JAKARTA - Ahli hukum dari Universitas Indonesia Prof Agus Sardjono mengatakan hak ekonomi dan hak moral yang ada di Undang-Undang Nomor 28 Tahun 2014 tentang Hak Cipta tidak bisa dipisahkan karena merupakan satu kesatuan.
"Keduanya satu kesatuan utuh yang tidak dapat dipisahkan sebagaimana layaknya dua mata uang yang sama," kata Prof.
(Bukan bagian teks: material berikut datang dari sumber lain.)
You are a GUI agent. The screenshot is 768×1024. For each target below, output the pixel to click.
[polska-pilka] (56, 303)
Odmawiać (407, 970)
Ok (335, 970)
Agus Sardjono yang didatangkan sebagai ahli oleh pemerintah saat sidang pengujian UU Hak Cipta di Mahkamah Konstitusi yang disiarkan secara virtual di Jakarta, Selasa 5 Juli.
Dalam perkara Nomor 63/PUU-XIX/2021 ini, Prof Agus Sardjono menjelaskan meskipun di dalam Undang-Undang Hak Cipta terdapat bab khusus yang mengatur hak moral dan hak ekonomi secara terpisah, bukan berarti keduanya dapat dipisahkan.
Pemisahan yang termuat dalam bab tersebut hanya sekadar untuk mengatur apa saja yang termasuk hak moral dan hak ekonomi. Sebagai contoh, dalam hak moral terdapat pengaturan untuk mengubah ciptaan.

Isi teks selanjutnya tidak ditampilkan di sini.